### EXCERPTED PASSAGE
********

When I click the mapped function key, it will call the action, the action then calls the preset. And what do you know a hotkey to a brush.

I would repeat these steps for each of the brush hotkeys I want to set up, each time mapping a different Tool Preset to a different Function key.

Questions, comments or suggestions on or about this tip are more then welcome.
~David René.

06 June 2006, 04:31 AM
Go David! Its wonderful to see you put this up.

06 June 2006, 04:31 AM
Tutorial on the amazing photoshop paintbrush coming soon! yum yum

06 June 2006, 04:36 AM
Tutorials on layers and channels coming soon ;)

06 June 2006, 07:57 AM

This is great! Thanks so much for this first Tutorial, I am sure that many will benefit from this as well as from your future Tutorials here in this thread! :thumbsup:

Cheers, :)


06 June 2006, 08:20 AM
Amazing Idea- this is really what anatomy forum still needs :) And a great resource for beginners. I remember how I struggled with photoshop a few years back when just starting. This kind of thread would have been gold.

I might throw in a tutorial or two when I have the time :)



06 June 2006, 09:00 AM
Great idea and an important new subscription for me...:thumbsup:

Will there be application-specific tutorials for Painter, also?

06 June 2006, 09:50 AM
Frack, I thought this was going up a little later. Guess I gotta get cracking on the various masking tools/techniques.

First one's up, lemme know if it needs revising/clarifying:
Quick Mask Tutorial (

06 June 2006, 01:18 PM
Matt and Teck,

Looking forward to seeing your tuts! :) I've advertised this thread, I have a feeling that people will be expressing an interest in this for quite a while. :)



06 June 2006, 02:56 PM
Wow, I had no idea about the action function -- my fave brush hotkeys, here I come!

LOVE this idea, will definately be stopping by often! Thanks guys!!

06 June 2006, 08:22 PM
thanks for the tablet exercises. that really helps. and the hotkey thing was very helpful as well cant wait til next tuts.

06 June 2006, 09:15 PM
I and many others really appreciate this! When you lot started I guess you didn't have this type of help, and to give us it is wonderful!

You say it has to be technical and about techniques. So this means its just people who know the software and can post constructive tutorials? Or is it where us new people go through these tutorials that you post and show our progress? Sorry i just misunderstood a few things.

06 June 2006, 12:28 AM
Thanks buddy.

********

### DATA LISTING
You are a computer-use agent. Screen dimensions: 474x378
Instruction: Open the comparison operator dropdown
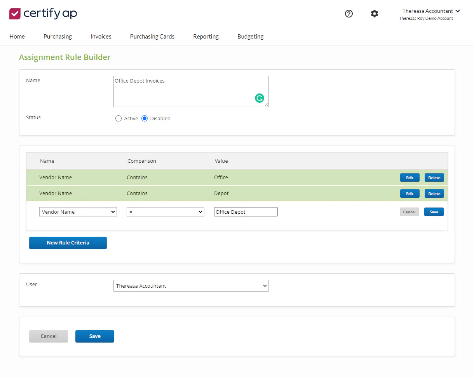[166, 212]

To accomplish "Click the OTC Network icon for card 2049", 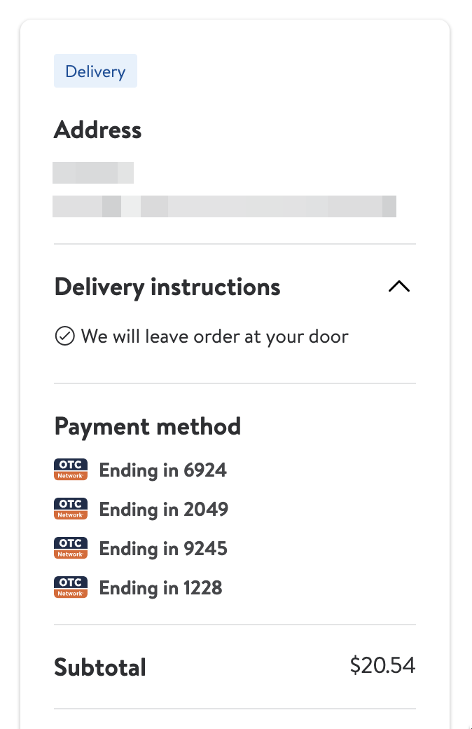I will point(71,509).
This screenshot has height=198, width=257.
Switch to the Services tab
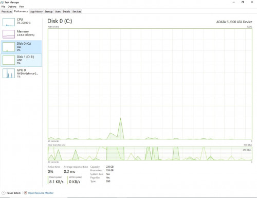(77, 12)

********

### THE TASKS
- a) Duplicate the part of the records that opens with the line containing "This screenshot has height=198, width=257." and runs through the end of the records, including both ends. Leave the pictures out of your copy.
- b) Continue the forum thread about Photoshop tutorials from the point where it stops.

### RESPONSES TO THE EXERCISE
- a)
This screenshot has height=198, width=257.
Switch to the Services tab
(77, 12)

- b)
I would greatly appreciate it if you would do a tutorial for us :). Should you decide to do one, please PM me with a short outline of what it would cover (just so that we don’t have two people working on similar tutorials at the same time).

I had foreseen that there would be demand for Painter tutorials as well, and I am working on how to deal with that.

I’m not really Painter savvy yet, so I don’t think that I would be doing any tutorials on that application, but that is not to say that be any, it’s really too early to say.
Also keep in mind that Painter and Photoshop are similar in a lot of areas, and there will definitely be concepts from Photoshop that you could apply to your Painter workflow.

I’m looking forward to your tutorial buddy!!:D

I know the workshop description is a bit confusing right now, and I’ll try to revise it soon.

This is not just a thread where advanced users would simple post tutorial. I do want it to be interactive, but please be patience, we just started and it will take a while before we have an adequate enough resource of material, to actually start doing some more project based and interactive exercise – but there should an exciting little micro challenge up in few days :eek: , that you can work on.

~David René.

06 June 2006, 05:24 AM
Thank you Corvex, and Rebeccak for advertising it. I'm looking forward to seeing where this goes. I love learning those little tidbits (like the custom brush hotkeys. Genius!) that make you go 'OHHHH' and instantly improve your productivity. :D

06 June 2006, 01:00 PM
I completed the first few tasks. They were really useful, it showed me how well I can actually use a Tablet. Before I was critical about how well I used it, but it wasn't difficult at all.

This seems like a real fun topic, I will keep an eye on this, and come and be involved with what happens.

06 June 2006, 01:30 PM
I have just a little question. Wil TTT (tutorials & tips & tricks) here cover only work in Photoshop or will there be stuff for Painter too?
For digital painting I tend to use Painter for only one sole reason, and that is document view rotation. Since let's say you cannot make natural moves for hotizontal strokes and requires quite a lot of dancing and stretching in front of the tablet. :D Some people here told me to hold tablet on my knees an rotate it ... but that isnt quite a sollution since nobody rotates monitor and you do stroke in some direction on your tablet and it appears in totaly different direction on screen. And after all Intuos A4 is a little too big for such maneuvers.
Well don't get me wrong. I hope I'm not complaining too much. The point is I adore Photoshop and use it a lot, but when it comes to painting I really (because of mentioned reason) prefer Painter. And brushes in both apps are wonderful!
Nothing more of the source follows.